(Supplied information)

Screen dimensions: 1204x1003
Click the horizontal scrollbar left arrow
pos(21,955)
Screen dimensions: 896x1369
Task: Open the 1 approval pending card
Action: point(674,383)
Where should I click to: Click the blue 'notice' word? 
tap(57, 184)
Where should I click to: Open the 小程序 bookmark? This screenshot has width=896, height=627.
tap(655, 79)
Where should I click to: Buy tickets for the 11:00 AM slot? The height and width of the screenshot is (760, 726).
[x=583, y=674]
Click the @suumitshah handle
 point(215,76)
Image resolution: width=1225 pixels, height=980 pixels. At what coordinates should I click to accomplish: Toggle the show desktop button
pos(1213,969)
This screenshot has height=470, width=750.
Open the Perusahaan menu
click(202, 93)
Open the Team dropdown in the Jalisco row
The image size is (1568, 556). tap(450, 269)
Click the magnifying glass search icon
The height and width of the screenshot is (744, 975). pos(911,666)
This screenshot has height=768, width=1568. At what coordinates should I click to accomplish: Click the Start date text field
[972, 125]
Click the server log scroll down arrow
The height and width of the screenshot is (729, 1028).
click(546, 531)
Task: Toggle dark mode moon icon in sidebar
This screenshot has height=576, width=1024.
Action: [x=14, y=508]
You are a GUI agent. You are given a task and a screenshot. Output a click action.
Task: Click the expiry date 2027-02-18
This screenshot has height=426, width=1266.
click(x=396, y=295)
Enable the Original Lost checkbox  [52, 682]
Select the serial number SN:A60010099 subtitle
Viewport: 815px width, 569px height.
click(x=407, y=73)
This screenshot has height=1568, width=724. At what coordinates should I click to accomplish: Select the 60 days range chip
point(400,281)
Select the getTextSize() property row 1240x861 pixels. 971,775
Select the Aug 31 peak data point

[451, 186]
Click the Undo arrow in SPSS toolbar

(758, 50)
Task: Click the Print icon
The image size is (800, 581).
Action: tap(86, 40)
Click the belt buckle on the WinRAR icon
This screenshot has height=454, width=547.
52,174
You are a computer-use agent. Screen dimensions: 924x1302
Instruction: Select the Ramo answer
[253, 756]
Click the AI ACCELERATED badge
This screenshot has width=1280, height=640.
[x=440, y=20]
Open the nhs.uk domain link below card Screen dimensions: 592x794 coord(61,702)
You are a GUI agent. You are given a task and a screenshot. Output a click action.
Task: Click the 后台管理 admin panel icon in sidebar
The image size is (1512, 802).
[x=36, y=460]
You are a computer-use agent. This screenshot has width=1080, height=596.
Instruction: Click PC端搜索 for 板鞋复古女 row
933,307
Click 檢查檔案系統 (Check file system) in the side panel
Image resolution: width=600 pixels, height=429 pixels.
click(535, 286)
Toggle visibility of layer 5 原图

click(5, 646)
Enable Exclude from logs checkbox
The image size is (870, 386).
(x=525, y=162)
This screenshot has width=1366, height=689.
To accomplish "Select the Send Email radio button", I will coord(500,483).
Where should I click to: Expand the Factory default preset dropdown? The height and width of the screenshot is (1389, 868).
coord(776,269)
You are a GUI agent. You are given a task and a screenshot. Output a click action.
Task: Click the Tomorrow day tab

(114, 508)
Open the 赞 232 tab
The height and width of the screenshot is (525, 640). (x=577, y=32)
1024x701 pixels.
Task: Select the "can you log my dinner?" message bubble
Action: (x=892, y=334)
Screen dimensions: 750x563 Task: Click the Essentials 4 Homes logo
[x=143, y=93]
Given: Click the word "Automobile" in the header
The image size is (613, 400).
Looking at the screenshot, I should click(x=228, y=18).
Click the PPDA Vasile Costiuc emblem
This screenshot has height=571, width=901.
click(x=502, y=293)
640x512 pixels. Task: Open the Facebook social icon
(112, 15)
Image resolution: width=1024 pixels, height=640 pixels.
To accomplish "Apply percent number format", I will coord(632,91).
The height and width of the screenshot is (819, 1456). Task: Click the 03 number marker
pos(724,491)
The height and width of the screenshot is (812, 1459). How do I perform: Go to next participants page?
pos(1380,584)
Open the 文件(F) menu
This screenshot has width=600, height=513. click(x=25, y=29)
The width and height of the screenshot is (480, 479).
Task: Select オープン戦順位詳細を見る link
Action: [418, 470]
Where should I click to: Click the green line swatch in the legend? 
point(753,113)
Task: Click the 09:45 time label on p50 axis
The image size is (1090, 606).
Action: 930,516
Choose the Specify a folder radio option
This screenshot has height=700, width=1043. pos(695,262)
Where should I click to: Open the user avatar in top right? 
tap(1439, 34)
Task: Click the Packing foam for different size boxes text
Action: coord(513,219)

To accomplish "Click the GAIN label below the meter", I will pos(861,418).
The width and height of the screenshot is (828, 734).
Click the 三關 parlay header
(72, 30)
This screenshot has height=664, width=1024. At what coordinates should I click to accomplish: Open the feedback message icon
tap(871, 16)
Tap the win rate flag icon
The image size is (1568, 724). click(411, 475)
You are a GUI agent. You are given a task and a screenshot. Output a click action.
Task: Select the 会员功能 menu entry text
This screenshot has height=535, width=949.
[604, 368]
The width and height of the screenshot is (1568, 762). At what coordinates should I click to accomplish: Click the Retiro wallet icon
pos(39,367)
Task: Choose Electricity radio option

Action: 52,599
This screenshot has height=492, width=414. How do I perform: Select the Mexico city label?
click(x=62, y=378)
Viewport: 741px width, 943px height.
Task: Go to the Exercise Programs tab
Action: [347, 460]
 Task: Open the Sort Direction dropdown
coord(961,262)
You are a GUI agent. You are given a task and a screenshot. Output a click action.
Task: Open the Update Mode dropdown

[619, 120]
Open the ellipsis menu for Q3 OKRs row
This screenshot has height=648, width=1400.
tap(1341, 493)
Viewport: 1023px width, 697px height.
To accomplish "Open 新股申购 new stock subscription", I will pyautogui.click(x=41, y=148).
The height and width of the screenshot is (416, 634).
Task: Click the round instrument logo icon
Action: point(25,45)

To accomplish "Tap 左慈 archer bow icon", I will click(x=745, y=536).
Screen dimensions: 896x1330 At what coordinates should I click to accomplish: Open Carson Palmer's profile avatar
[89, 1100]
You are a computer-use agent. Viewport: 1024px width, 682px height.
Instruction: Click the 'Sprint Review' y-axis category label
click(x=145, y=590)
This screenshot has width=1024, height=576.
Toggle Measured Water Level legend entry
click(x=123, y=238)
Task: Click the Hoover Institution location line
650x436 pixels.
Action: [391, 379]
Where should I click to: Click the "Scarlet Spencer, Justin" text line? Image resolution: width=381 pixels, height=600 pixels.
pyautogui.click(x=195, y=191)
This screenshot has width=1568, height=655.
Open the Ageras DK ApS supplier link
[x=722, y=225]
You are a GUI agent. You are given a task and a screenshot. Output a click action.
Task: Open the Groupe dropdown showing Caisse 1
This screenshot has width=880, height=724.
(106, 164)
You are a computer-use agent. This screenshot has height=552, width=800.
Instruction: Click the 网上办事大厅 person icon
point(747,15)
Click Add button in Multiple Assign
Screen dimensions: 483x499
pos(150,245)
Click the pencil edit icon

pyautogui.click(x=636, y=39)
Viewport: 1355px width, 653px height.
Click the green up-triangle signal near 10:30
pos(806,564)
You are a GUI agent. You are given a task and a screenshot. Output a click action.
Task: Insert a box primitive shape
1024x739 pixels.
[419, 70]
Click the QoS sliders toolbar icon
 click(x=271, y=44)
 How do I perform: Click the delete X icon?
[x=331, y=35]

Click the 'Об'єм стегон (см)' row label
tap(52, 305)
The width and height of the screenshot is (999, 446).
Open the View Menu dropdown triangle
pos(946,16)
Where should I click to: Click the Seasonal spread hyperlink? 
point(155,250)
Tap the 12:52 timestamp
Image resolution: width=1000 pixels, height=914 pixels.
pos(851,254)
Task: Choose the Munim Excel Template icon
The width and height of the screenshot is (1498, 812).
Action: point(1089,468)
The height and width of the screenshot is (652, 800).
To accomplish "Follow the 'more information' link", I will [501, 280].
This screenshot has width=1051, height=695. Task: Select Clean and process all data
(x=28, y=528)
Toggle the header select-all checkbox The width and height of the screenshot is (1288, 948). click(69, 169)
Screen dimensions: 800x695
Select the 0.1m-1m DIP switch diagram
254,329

(End Supplied information)

**Problem to work on:** When you reach the line holding "This screenshot has height=535, width=949." in the records above, begin reproducing exactly, stop after the line holding "Task: Open the Groupe", and output nothing else.

**Exercise response:**
This screenshot has height=535, width=949.
[604, 368]
The width and height of the screenshot is (1568, 762). At what coordinates should I click to accomplish: Click the Retiro wallet icon
pos(39,367)
Task: Choose Electricity radio option

Action: 52,599
This screenshot has height=492, width=414. How do I perform: Select the Mexico city label?
click(x=62, y=378)
Viewport: 741px width, 943px height.
Task: Go to the Exercise Programs tab
Action: [347, 460]
 Task: Open the Sort Direction dropdown
coord(961,262)
You are a GUI agent. You are given a task and a screenshot. Output a click action.
Task: Open the Update Mode dropdown

[619, 120]
Open the ellipsis menu for Q3 OKRs row
This screenshot has height=648, width=1400.
tap(1341, 493)
Viewport: 1023px width, 697px height.
To accomplish "Open 新股申购 new stock subscription", I will pyautogui.click(x=41, y=148).
The height and width of the screenshot is (416, 634).
Task: Click the round instrument logo icon
Action: point(25,45)

To accomplish "Tap 左慈 archer bow icon", I will click(x=745, y=536).
Screen dimensions: 896x1330 At what coordinates should I click to accomplish: Open Carson Palmer's profile avatar
[89, 1100]
You are a computer-use agent. Viewport: 1024px width, 682px height.
Instruction: Click the 'Sprint Review' y-axis category label
click(x=145, y=590)
This screenshot has width=1024, height=576.
Toggle Measured Water Level legend entry
click(x=123, y=238)
Task: Click the Hoover Institution location line
650x436 pixels.
Action: [391, 379]
Where should I click to: Click the "Scarlet Spencer, Justin" text line? Image resolution: width=381 pixels, height=600 pixels.
pyautogui.click(x=195, y=191)
This screenshot has width=1568, height=655.
Open the Ageras DK ApS supplier link
[x=722, y=225]
You are a GUI agent. You are given a task and a screenshot. Output a click action.
Task: Open the Groupe dropdown showing Caisse 1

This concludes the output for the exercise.